Sol Survivor

  • Online Co-Op: 4 Players
  • LAN Co-Op: 4 Players
  • + Co-Op Campaign
  • + Co-Op Modes

Return of Indie-Ana Co-Op and the Questioning of Cadenza Interactive - Page 2

Co-Optimus.com: What was the biggest challenge you all faced when developing the game?

Dylan: This question could be a whole interview unto itself for an indie developer.  From the early days, the main challenge was how to create content such that our part-time guys could use the two hours they had here or there to contribute.  This meant putting in hundreds of code man-hours in developing tools that let non-programmers interact directly with game assets without having to bother programmers.  This was a high initial time investment, but it was one of the most important core design philosophies we adopted early and it paid off for us in a serious way.  It allowed our three man team to leverage an extra six part time guys to do everything from stat balancing to level design.  This let us puff up our team size where and when we needed it, despite not having the funding to pay more full-time employees.

Co-Optimus.com: Initially, the game was released on XBLIG, but then was moved to the PC and released via Steam.  What prompted this change?  Was it always planned?

Dylan: The PC was an inevitability.  Our initial release on the Xbox, however, was the plan all along.  Like so many indie developers, the goal was to get onto Xbox LIVE Arcade.  In retrospect our naivite was pretty funny.  I see Boromir from Lord of the Rings as I say this, saying "One does not simply walk onto Xbox LIVE Arcade!"  The fact is, we thought we would, and there are more hurdles than we had originally imagined.  We had a few weeks of e-mail correspondence before realizing that we weren't going to be on Arcade.  For a few days there was serious despair on the team.

Looking back, it was clear that our game wasn't ready for outside eyes at all.  We hadn't taken the time to add foliage and other props to our levels, and the bulk of the environments were gray and without flavor.  We took stock of what we had going for us, and fortunately, our early decision to use the XNA framework meant we were a great fit for Xbox Indie Games.  At the time there weren't many games attempting our level of graphical sophistication, and there certainly weren't any with our volume of content, so we decided to push on with the Xbox via Indie Games.

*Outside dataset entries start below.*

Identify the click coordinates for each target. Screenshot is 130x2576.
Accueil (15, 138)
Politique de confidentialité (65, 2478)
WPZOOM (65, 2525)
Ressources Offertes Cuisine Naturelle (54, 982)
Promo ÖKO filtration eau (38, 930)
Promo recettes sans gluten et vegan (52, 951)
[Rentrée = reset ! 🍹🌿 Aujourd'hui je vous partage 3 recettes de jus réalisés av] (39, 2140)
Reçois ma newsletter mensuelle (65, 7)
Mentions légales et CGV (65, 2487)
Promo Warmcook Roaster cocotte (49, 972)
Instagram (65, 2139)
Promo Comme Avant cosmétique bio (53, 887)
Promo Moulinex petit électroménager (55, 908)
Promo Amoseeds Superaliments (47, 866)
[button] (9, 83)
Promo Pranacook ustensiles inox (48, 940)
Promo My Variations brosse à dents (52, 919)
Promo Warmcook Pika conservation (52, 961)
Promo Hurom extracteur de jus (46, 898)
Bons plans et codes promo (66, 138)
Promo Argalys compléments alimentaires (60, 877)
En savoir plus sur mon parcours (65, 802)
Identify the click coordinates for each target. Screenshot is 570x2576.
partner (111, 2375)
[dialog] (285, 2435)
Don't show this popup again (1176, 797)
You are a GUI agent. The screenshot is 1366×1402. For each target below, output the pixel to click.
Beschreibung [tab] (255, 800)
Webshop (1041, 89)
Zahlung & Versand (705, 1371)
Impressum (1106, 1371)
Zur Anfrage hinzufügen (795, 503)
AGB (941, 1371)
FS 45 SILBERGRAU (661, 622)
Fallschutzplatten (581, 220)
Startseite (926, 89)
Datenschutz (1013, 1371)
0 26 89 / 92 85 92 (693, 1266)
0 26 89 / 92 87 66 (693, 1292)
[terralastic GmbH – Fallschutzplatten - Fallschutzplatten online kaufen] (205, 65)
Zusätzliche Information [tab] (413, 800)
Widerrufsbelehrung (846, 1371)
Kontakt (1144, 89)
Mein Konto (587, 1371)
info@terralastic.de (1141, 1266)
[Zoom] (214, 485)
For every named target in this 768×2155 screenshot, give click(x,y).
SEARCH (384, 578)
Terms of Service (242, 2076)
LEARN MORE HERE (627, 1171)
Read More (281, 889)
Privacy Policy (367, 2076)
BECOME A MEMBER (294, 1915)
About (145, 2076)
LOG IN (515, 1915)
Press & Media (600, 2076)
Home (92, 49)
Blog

We released on Indie Games in September of 2009, concurrent with our placement in the finals of the Dream Build Play competition that Microsoft holds annually.  We worked with the Xbox version for another two months or so before switching ourselves completely over to the PC side for our March 2010 PC launch.


One of the features included with the PC release was an encylopedia that detailed the turrets, abilities, and creeps

Co-Optimus.com: When it was first released, co-op for Sol Survivor was limited to a specific mode and a handful of maps where two or more players could work together to stave off the invading creeps. What lead to this decision?

Dylan: Co-op gamers were a force that we dramatically underestimated.  We spent so long trying to make the game appeal to the competitive multiplayer crowd in Wars that co-op was originally an afterthought.  About a month after release, we realized that there were elements we hadn't tapped into.  Our original co-op maps only included one map with a shared choke point where friends could build together.  When we made our first major additions to co-op, we of course included several more.  Eventually, we added co-op to the campaign and to our survival mode, largely because of the interest from our forums.

Co-Optimus.com: Building off that, how important is this kind of input to you all and how do you all determine which pieces of feedback are feasible to implement?

Dylan: Community input is essential for game studios, and I think that's a given in the industry as a whole.  For an inexperienced team like ours, the community is a lifesaver.  Our early adopters were great in supporting us, both with encouragement and criticism.  Sometimes things that the community brought to us seemed obvious, once we were presented with them.  Making campaign co-op and survival co-op were both relative no-brainers, in retrospect.

As you say though, not every idea is fit for the game.  The filter for us is mostly a practical question: "how long will this feature take to implement and how many people do we expect want it?"  Smaller changes and fixes to controls and UI tend to get done as a matter of polish, but big changes like adding whole co-op modes take some discretion.  In the end, we went ahead with it because it was something our early adopters wanted.  We wanted a way to thank them for helping us through release with bug reports and, of course, with their purchase!